=== Extracted records ===

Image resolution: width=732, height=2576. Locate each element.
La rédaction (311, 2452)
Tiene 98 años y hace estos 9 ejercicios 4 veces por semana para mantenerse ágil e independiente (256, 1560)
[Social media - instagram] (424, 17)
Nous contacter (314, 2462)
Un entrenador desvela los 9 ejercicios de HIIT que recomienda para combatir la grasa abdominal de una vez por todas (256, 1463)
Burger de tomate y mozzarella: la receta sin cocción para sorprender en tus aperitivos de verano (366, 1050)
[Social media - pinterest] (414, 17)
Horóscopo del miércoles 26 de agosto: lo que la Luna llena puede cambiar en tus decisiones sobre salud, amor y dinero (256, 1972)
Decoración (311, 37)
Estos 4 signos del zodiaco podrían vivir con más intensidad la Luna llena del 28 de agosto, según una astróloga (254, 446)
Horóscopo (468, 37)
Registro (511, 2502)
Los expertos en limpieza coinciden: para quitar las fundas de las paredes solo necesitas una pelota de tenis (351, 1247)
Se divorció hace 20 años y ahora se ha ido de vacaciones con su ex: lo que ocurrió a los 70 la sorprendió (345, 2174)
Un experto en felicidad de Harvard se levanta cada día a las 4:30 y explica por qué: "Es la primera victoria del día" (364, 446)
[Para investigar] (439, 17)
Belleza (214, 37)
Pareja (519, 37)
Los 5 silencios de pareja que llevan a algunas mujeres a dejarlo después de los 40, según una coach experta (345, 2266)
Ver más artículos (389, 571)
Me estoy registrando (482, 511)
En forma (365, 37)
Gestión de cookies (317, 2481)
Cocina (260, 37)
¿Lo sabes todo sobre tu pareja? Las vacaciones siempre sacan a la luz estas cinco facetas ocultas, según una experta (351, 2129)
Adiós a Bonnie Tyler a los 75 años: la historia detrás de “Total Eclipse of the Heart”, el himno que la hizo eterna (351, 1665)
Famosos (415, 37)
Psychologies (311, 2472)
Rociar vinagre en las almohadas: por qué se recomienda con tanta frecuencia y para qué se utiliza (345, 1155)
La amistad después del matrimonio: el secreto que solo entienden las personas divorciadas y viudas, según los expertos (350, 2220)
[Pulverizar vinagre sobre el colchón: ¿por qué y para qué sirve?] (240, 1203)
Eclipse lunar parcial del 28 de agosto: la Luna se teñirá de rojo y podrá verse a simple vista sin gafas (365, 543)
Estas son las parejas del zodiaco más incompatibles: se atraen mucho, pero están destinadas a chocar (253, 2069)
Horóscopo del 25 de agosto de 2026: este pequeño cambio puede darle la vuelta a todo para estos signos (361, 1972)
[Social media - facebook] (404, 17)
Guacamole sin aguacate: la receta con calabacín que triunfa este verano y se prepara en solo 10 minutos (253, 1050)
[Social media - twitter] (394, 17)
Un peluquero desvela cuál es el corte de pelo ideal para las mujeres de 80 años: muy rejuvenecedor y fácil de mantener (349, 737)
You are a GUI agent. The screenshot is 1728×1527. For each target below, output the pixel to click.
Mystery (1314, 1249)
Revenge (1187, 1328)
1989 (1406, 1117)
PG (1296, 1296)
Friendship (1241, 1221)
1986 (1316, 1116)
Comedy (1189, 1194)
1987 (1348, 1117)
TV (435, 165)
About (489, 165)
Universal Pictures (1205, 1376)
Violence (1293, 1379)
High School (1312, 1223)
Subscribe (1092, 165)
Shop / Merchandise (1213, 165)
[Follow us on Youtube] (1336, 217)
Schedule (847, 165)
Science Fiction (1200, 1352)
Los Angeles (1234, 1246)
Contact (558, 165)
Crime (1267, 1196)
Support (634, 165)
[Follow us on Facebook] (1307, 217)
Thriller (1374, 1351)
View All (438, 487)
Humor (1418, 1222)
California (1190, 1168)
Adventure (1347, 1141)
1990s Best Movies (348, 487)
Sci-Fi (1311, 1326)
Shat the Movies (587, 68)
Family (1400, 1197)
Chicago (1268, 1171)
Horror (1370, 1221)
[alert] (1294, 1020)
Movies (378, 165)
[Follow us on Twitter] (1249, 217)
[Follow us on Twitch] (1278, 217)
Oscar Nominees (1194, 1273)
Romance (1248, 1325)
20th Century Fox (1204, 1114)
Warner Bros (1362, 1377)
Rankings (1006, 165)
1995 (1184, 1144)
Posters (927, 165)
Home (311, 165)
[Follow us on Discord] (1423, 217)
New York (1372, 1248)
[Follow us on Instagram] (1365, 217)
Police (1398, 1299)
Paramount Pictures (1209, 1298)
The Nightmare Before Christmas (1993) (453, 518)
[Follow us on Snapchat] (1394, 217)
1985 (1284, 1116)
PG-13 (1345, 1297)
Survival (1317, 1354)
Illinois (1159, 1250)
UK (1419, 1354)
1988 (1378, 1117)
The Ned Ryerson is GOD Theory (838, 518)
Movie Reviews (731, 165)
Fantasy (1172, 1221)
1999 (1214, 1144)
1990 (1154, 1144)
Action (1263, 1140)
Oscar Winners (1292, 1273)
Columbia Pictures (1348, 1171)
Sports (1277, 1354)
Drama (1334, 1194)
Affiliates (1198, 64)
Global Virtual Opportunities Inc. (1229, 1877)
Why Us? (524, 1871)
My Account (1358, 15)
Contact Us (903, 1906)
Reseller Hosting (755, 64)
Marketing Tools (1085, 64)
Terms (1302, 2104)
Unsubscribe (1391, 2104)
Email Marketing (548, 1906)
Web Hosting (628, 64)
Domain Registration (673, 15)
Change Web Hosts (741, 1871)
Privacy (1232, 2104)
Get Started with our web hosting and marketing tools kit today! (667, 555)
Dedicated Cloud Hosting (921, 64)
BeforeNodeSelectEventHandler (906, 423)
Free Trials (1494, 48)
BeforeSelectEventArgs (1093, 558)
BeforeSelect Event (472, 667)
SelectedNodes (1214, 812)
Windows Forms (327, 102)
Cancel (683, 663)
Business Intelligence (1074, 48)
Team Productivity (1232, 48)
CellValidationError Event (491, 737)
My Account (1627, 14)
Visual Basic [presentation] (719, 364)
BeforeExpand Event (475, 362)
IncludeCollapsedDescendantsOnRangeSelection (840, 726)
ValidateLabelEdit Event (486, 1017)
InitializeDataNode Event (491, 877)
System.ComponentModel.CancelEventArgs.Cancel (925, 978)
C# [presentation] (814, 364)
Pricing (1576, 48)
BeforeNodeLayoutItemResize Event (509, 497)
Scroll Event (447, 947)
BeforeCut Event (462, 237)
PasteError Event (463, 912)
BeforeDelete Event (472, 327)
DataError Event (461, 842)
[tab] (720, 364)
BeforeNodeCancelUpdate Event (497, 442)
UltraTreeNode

===

▸ Assignment:
Retype each entry exactly.

▸ Task solution:
Image resolution: width=732, height=2576. Locate each element.
La rédaction (311, 2452)
Tiene 98 años y hace estos 9 ejercicios 4 veces por semana para mantenerse ágil e independiente (256, 1560)
[Social media - instagram] (424, 17)
Nous contacter (314, 2462)
Un entrenador desvela los 9 ejercicios de HIIT que recomienda para combatir la grasa abdominal de una vez por todas (256, 1463)
Burger de tomate y mozzarella: la receta sin cocción para sorprender en tus aperitivos de verano (366, 1050)
[Social media - pinterest] (414, 17)
Horóscopo del miércoles 26 de agosto: lo que la Luna llena puede cambiar en tus decisiones sobre salud, amor y dinero (256, 1972)
Decoración (311, 37)
Estos 4 signos del zodiaco podrían vivir con más intensidad la Luna llena del 28 de agosto, según una astróloga (254, 446)
Horóscopo (468, 37)
Registro (511, 2502)
Los expertos en limpieza coinciden: para quitar las fundas de las paredes solo necesitas una pelota de tenis (351, 1247)
Se divorció hace 20 años y ahora se ha ido de vacaciones con su ex: lo que ocurrió a los 70 la sorprendió (345, 2174)
Un experto en felicidad de Harvard se levanta cada día a las 4:30 y explica por qué: "Es la primera victoria del día" (364, 446)
[Para investigar] (439, 17)
Belleza (214, 37)
Pareja (519, 37)
Los 5 silencios de pareja que llevan a algunas mujeres a dejarlo después de los 40, según una coach experta (345, 2266)
Ver más artículos (389, 571)
Me estoy registrando (482, 511)
En forma (365, 37)
Gestión de cookies (317, 2481)
Cocina (260, 37)
¿Lo sabes todo sobre tu pareja? Las vacaciones siempre sacan a la luz estas cinco facetas ocultas, según una experta (351, 2129)
Adiós a Bonnie Tyler a los 75 años: la historia detrás de “Total Eclipse of the Heart”, el himno que la hizo eterna (351, 1665)
Famosos (415, 37)
Psychologies (311, 2472)
Rociar vinagre en las almohadas: por qué se recomienda con tanta frecuencia y para qué se utiliza (345, 1155)
La amistad después del matrimonio: el secreto que solo entienden las personas divorciadas y viudas, según los expertos (350, 2220)
[Pulverizar vinagre sobre el colchón: ¿por qué y para qué sirve?] (240, 1203)
Eclipse lunar parcial del 28 de agosto: la Luna se teñirá de rojo y podrá verse a simple vista sin gafas (365, 543)
Estas son las parejas del zodiaco más incompatibles: se atraen mucho, pero están destinadas a chocar (253, 2069)
Horóscopo del 25 de agosto de 2026: este pequeño cambio puede darle la vuelta a todo para estos signos (361, 1972)
[Social media - facebook] (404, 17)
Guacamole sin aguacate: la receta con calabacín que triunfa este verano y se prepara en solo 10 minutos (253, 1050)
[Social media - twitter] (394, 17)
Un peluquero desvela cuál es el corte de pelo ideal para las mujeres de 80 años: muy rejuvenecedor y fácil de mantener (349, 737)
You are a GUI agent. The screenshot is 1728×1527. For each target below, output the pixel to click.
Mystery (1314, 1249)
Revenge (1187, 1328)
1989 (1406, 1117)
PG (1296, 1296)
Friendship (1241, 1221)
1986 (1316, 1116)
Comedy (1189, 1194)
1987 (1348, 1117)
TV (435, 165)
About (489, 165)
Universal Pictures (1205, 1376)
Violence (1293, 1379)
High School (1312, 1223)
Subscribe (1092, 165)
Shop / Merchandise (1213, 165)
[Follow us on Youtube] (1336, 217)
Schedule (847, 165)
Science Fiction (1200, 1352)
Los Angeles (1234, 1246)
Contact (558, 165)
Crime (1267, 1196)
Support (634, 165)
[Follow us on Facebook] (1307, 217)
Thriller (1374, 1351)
View All (438, 487)
Humor (1418, 1222)
California (1190, 1168)
Adventure (1347, 1141)
1990s Best Movies (348, 487)
Sci-Fi (1311, 1326)
Shat the Movies (587, 68)
Family (1400, 1197)
Chicago (1268, 1171)
Horror (1370, 1221)
[alert] (1294, 1020)
Movies (378, 165)
[Follow us on Twitter] (1249, 217)
[Follow us on Twitch] (1278, 217)
Oscar Nominees (1194, 1273)
Romance (1248, 1325)
20th Century Fox (1204, 1114)
Warner Bros (1362, 1377)
Rankings (1006, 165)
1995 (1184, 1144)
Posters (927, 165)
Home (311, 165)
[Follow us on Discord] (1423, 217)
New York (1372, 1248)
[Follow us on Instagram] (1365, 217)
Police (1398, 1299)
Paramount Pictures (1209, 1298)
The Nightmare Before Christmas (1993) (453, 518)
[Follow us on Snapchat] (1394, 217)
1985 (1284, 1116)
PG-13 (1345, 1297)
Survival (1317, 1354)
Illinois (1159, 1250)
UK (1419, 1354)
1988 (1378, 1117)
The Ned Ryerson is GOD Theory (838, 518)
Movie Reviews (731, 165)
Fantasy (1172, 1221)
1999 (1214, 1144)
1990 (1154, 1144)
Action (1263, 1140)
Oscar Winners (1292, 1273)
Columbia Pictures (1348, 1171)
Sports (1277, 1354)
Drama (1334, 1194)
Affiliates (1198, 64)
Global Virtual Opportunities Inc. (1229, 1877)
Why Us? (524, 1871)
My Account (1358, 15)
Contact Us (903, 1906)
Reseller Hosting (755, 64)
Marketing Tools (1085, 64)
Terms (1302, 2104)
Unsubscribe (1391, 2104)
Email Marketing (548, 1906)
Web Hosting (628, 64)
Domain Registration (673, 15)
Change Web Hosts (741, 1871)
Privacy (1232, 2104)
Get Started with our web hosting and marketing tools kit today! (667, 555)
Dedicated Cloud Hosting (921, 64)
BeforeNodeSelectEventHandler (906, 423)
Free Trials (1494, 48)
BeforeSelectEventArgs (1093, 558)
BeforeSelect Event (472, 667)
SelectedNodes (1214, 812)
Windows Forms (327, 102)
Cancel (683, 663)
Business Intelligence (1074, 48)
Team Productivity (1232, 48)
CellValidationError Event (491, 737)
My Account (1627, 14)
Visual Basic [presentation] (719, 364)
BeforeExpand Event (475, 362)
IncludeCollapsedDescendantsOnRangeSelection (840, 726)
ValidateLabelEdit Event (486, 1017)
InitializeDataNode Event (491, 877)
System.ComponentModel.CancelEventArgs.Cancel (925, 978)
C# [presentation] (814, 364)
Pricing (1576, 48)
BeforeNodeLayoutItemResize Event (509, 497)
Scroll Event (447, 947)
BeforeCut Event (462, 237)
PasteError Event (463, 912)
BeforeDelete Event (472, 327)
DataError Event (461, 842)
[tab] (720, 364)
BeforeNodeCancelUpdate Event (497, 442)
UltraTreeNode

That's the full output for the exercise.